**Problem to work on:**
An exact copy of the entries is needed, with every picture left out.

**Data for analysis:**
_____
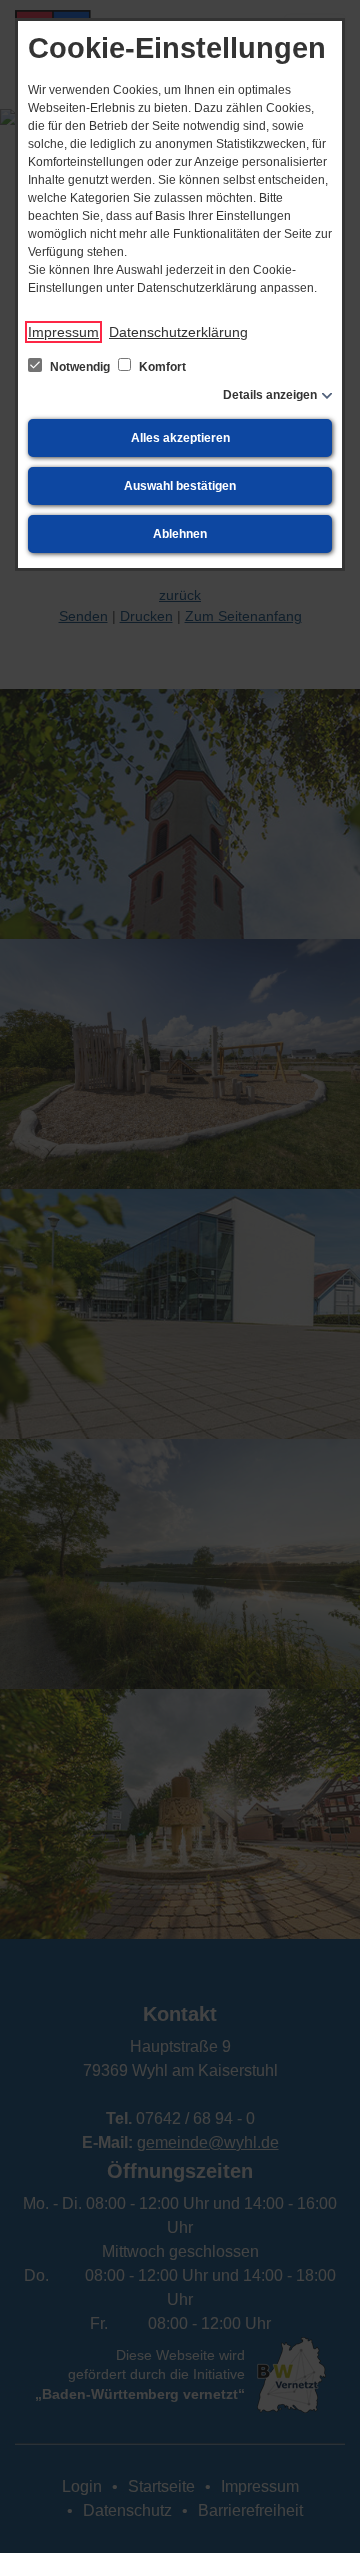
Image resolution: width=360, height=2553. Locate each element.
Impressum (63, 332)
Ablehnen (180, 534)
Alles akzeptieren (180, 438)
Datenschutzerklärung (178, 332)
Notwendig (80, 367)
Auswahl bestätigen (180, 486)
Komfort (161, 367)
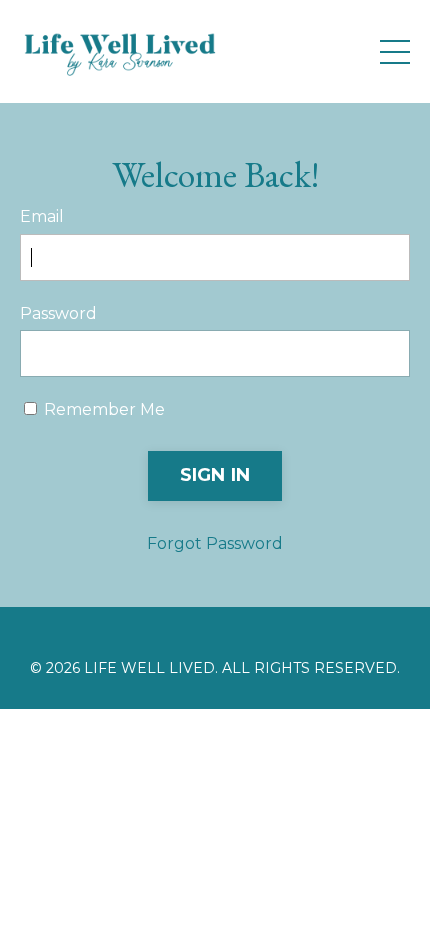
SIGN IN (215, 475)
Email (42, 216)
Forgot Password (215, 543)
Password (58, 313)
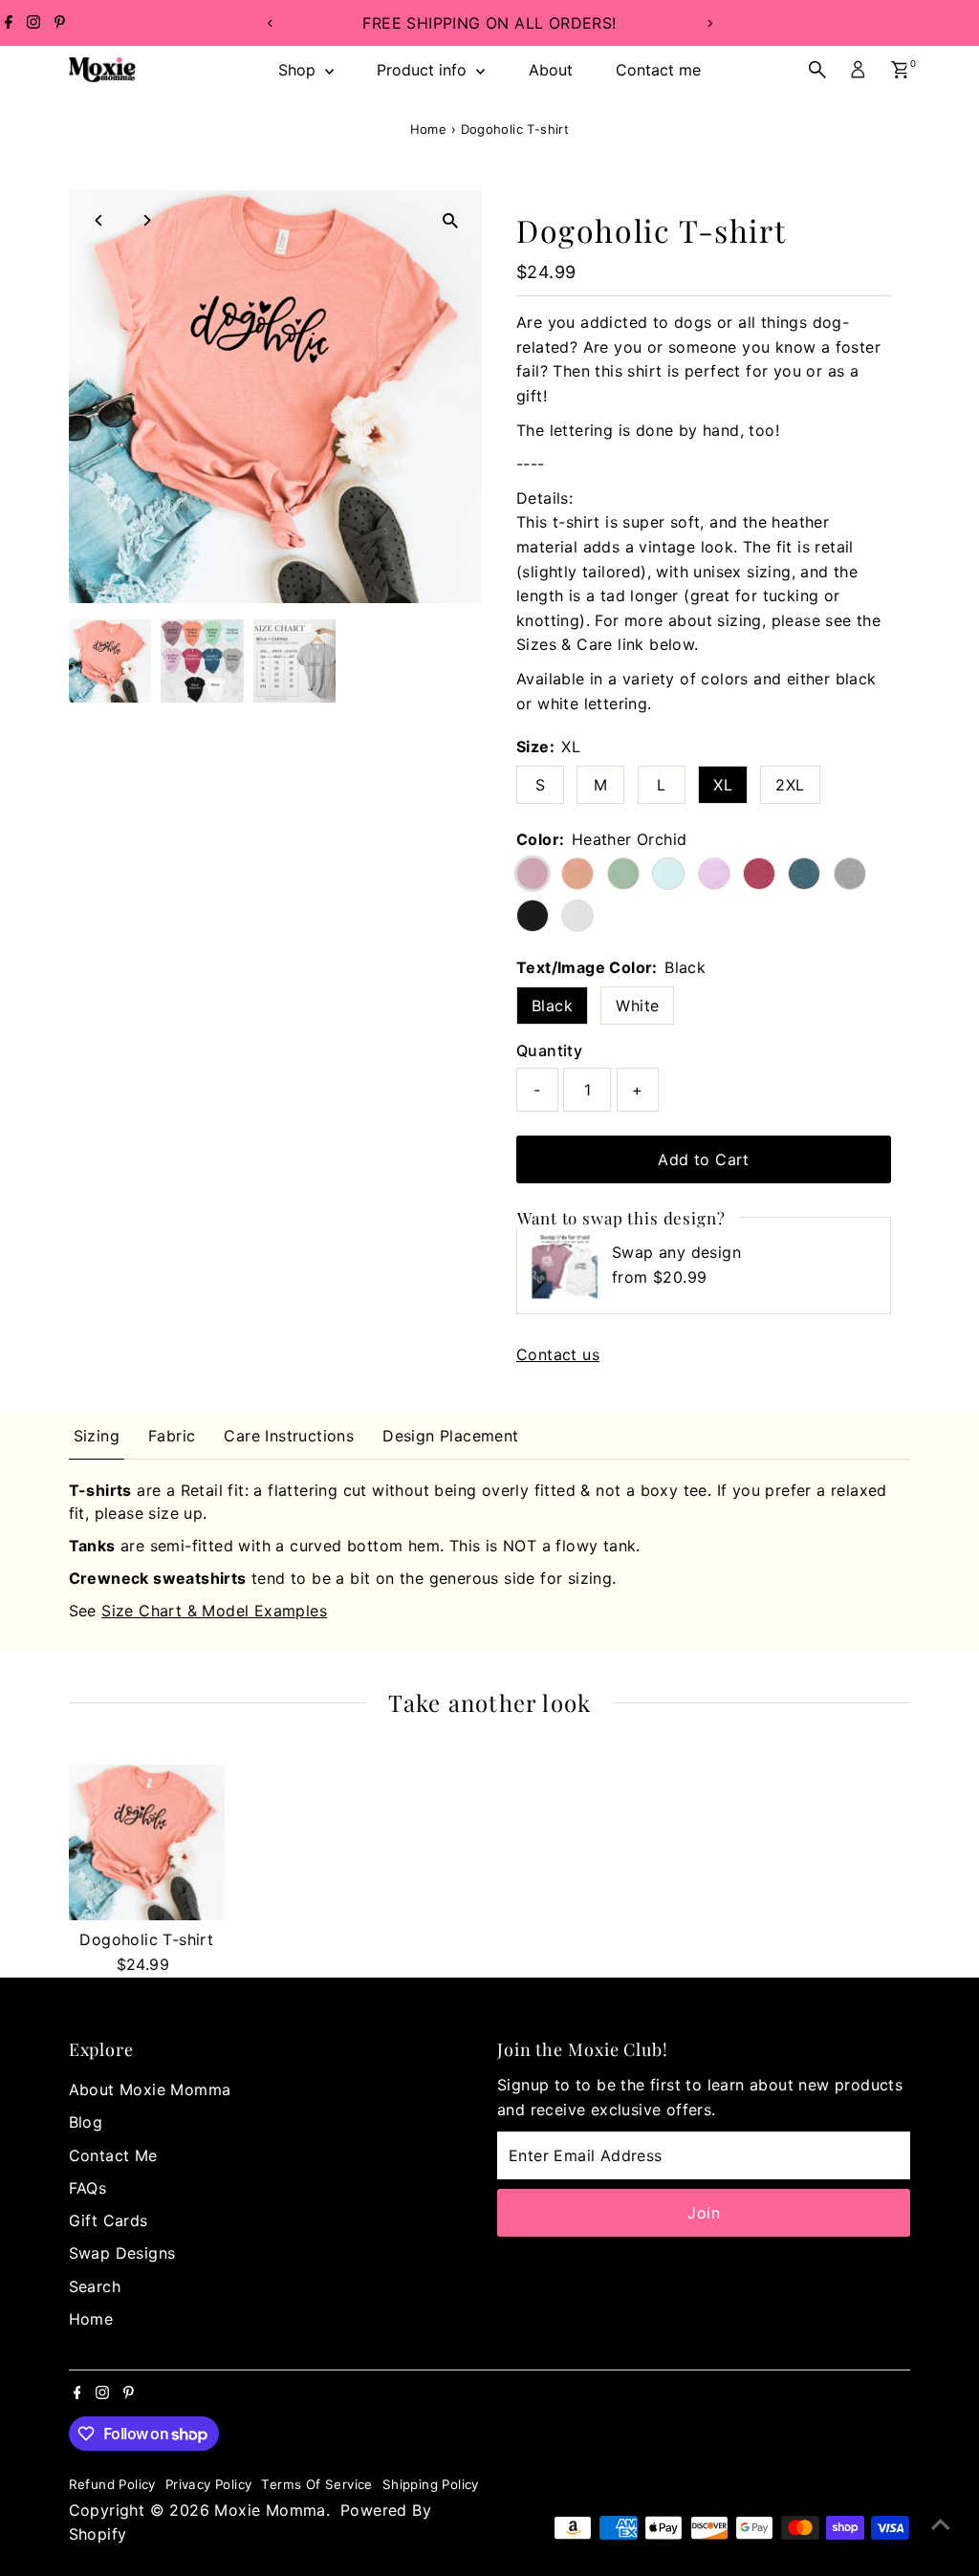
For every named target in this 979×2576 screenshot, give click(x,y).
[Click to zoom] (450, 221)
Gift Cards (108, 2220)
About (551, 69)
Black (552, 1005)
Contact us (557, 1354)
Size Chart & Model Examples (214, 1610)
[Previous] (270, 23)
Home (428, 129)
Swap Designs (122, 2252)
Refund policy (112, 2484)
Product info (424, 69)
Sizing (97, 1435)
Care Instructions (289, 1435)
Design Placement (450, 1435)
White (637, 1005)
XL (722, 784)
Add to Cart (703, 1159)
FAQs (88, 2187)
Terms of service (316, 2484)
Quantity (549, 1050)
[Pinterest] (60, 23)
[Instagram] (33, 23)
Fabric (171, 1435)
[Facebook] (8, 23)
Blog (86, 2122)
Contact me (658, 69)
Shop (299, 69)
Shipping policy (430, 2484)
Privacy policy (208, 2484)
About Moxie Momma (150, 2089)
_____
**Output below:**
Image resolution: width=360, height=2553. Locate each element.
Impressum (63, 332)
Ablehnen (180, 534)
Alles akzeptieren (180, 438)
Datenschutzerklärung (178, 332)
Notwendig (80, 367)
Auswahl bestätigen (180, 486)
Komfort (161, 367)
SIGN IN (215, 475)
Email (42, 216)
Forgot Password (215, 543)
Password (58, 313)
For every named target in this 979×2576 screenshot, give click(x,y).
[Click to zoom] (450, 221)
Gift Cards (108, 2220)
About (551, 69)
Black (552, 1005)
Contact us (557, 1354)
Size Chart & Model Examples (214, 1610)
[Previous] (270, 23)
Home (428, 129)
Swap Designs (122, 2252)
Refund policy (112, 2484)
Product info (424, 69)
Sizing (97, 1435)
Care Instructions (289, 1435)
Design Placement (450, 1435)
White (637, 1005)
XL (722, 784)
Add to Cart (703, 1159)
FAQs (88, 2187)
Terms of service (316, 2484)
Quantity (549, 1050)
[Pinterest] (60, 23)
[Instagram] (33, 23)
Fabric (171, 1435)
[Facebook] (8, 23)
Blog (86, 2122)
Contact me (658, 69)
Shop (299, 69)
Shipping policy (430, 2484)
Privacy policy (208, 2484)
About Moxie Momma (150, 2089)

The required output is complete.